My customer owes me a debt — can I put a caveat on their house?

The Dispute Resolution team at Meyer Vandenberg help many business clients recover debts owed by customers.

When meeting a first-time client, a common request is for us to lodge a caveat against the title of land owned by the debtor personally or by the debtor company’s directors.

While it may seem reasonable as a matter of principle that a debtor not get to enjoy their land while owing a debt they seem unprepared to pay, lodging a caveat is not so straightforward from a legal perspective.
When can you lodge a caveat over someone’s land? When you have an interest in the land.

What is a Caveat?

A caveat is a means by which a Certificate of Title to land can be “tagged” to show that someone other than the registered owner has a proprietary interest in the land. The person lodging the notice is the caveator.
Practically, a caveat is a statutory injunction. The caveat freezes the land register in relation to the interest claimed but once lodged, a caveat serves to give ‘notice to all the world that the registered proprietor’s title is subject to the interest alleged in the caveat’. In the Australian Capital Territory, the key provisions about lodging a caveat against dealings are found in Division 10.4 of the Land Titles Act 1925.
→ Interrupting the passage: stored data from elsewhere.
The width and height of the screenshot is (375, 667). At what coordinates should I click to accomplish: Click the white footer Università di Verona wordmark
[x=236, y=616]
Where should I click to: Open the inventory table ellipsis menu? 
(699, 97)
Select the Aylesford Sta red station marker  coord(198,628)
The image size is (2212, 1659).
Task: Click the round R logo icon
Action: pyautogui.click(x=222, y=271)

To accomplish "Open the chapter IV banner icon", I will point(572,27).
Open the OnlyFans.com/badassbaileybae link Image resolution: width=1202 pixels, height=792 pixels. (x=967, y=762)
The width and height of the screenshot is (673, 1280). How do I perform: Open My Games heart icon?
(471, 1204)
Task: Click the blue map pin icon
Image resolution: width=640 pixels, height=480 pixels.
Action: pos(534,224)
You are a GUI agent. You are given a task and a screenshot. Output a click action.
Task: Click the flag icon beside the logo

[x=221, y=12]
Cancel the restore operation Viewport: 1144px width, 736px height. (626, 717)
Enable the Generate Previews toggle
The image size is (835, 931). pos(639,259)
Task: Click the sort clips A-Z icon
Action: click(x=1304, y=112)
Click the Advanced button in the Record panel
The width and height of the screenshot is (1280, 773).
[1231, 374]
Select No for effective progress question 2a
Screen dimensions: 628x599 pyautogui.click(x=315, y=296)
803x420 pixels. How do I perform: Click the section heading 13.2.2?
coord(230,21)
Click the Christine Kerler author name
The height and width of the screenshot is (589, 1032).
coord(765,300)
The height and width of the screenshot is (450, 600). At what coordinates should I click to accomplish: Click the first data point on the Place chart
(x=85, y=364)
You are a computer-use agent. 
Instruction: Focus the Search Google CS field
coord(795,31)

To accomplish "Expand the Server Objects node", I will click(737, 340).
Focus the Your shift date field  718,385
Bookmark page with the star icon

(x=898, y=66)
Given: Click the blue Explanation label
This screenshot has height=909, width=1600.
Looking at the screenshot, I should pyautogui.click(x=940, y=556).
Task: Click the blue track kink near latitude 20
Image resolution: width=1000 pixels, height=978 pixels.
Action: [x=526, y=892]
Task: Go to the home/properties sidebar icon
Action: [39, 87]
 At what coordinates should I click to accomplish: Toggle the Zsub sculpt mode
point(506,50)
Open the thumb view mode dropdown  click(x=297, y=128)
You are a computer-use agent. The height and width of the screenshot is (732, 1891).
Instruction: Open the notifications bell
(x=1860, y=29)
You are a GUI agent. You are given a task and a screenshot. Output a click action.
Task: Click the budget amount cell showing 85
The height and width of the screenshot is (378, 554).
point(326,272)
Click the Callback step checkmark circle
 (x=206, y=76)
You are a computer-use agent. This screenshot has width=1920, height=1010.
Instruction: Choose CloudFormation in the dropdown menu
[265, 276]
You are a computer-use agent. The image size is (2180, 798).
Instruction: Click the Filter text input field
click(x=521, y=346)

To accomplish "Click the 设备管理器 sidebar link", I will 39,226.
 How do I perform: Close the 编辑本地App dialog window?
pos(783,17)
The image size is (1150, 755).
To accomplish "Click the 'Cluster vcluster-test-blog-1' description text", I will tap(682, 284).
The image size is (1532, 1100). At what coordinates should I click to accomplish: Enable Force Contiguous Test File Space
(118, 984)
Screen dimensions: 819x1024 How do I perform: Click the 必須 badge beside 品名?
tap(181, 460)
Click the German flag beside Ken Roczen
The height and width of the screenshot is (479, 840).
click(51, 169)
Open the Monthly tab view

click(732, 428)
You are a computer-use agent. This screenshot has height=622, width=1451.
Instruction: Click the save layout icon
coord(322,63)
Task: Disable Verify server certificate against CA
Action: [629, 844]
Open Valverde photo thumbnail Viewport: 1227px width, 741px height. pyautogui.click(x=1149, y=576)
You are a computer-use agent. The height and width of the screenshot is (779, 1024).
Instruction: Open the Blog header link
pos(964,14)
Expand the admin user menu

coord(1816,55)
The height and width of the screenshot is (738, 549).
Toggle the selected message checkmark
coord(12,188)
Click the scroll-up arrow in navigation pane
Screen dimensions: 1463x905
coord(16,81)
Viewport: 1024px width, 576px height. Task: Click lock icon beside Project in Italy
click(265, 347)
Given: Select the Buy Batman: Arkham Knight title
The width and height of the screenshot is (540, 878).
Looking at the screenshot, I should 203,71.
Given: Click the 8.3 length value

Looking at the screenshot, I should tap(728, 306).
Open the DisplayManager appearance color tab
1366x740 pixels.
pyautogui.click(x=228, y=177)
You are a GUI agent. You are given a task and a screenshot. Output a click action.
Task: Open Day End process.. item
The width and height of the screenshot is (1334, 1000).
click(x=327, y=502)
When a dealing is lodged for registration against the land’s title, the caveator is given notice of this fact. The caveator has 14 days in which to consent to the registration or take action to demonstrate the validity of the caveator’s interest, which means showing cause why the new dealing should not be registered. The lapsed caveat cannot be renewed.

What is a caveatable interest in land?

Broadly, a caveatable interest is one which amounts to an interest or an estate in land, and includes a caveatable interest as defined by statute. In the ACT, an “interest in relation to land” means a legal or equitable estate in the land, or a right, power or privilege over or in relation to the land.

As with most things concerning the law, the question of whether or not there is an interest or estate in land will depend on the facts of the situation, but some examples of when a caveatable interest has been found by the courts to exist include:

  • the claim of a beneficiary under a trust, including the right of a unit holder in a unit trust;
  • the interest of a partner in partnership assets;
  • the interest of an optionee under a call option to purchase land;
  • the rights under an agreement for a mortgage, a charge, a lease or an easement relating to the land;
  • the interest of a purchaser under a contract for sale of land (such as where the purchaser is paying by instalments but is not yet the registered owner);
  • the interest of a person arising from contributions made to the purchase price of land;
  • the seller’s lien under a contract for sale of land (such as where the seller is receiving payment in instalments and is no longer the registered owner); and
  • the right of a person to set aside a dealing with land procured through fraud or misrepresentation.

Importantly, merely personal or contractual rights associated with the land and not giving rise to proprietary rights in the land are not caveatable rights. The claim of a creditor, including a judgment creditor, against the registered owner of land is not of itself a caveatable interest. However, with good drafting, a contract may expressly or impliedly grant a proprietary interest to secure rights under the contract. For example, an effective charging clause can be inserted into an agreement to:

  • secure payment of amounts owing under a building agreement; or
  • secure payment of debts owed by a borrower or guarantor for supply of goods and services.

The key point is that for a contractual right to become a caveatable right, the debtor must agree to give a proprietary interest in their land and this means there must be more than just a “consent to caveat”.

What is the harm in lodging a caveat without a caveatable interest?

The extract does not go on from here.